Try it
Each record must appear in your answer exactly as it does below.

+ + +

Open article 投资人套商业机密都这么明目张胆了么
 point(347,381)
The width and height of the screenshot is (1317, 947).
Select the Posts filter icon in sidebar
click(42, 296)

+ + +

Solution for this exercise
Open article 投资人套商业机密都这么明目张胆了么
 point(347,381)
The width and height of the screenshot is (1317, 947).
Select the Posts filter icon in sidebar
click(42, 296)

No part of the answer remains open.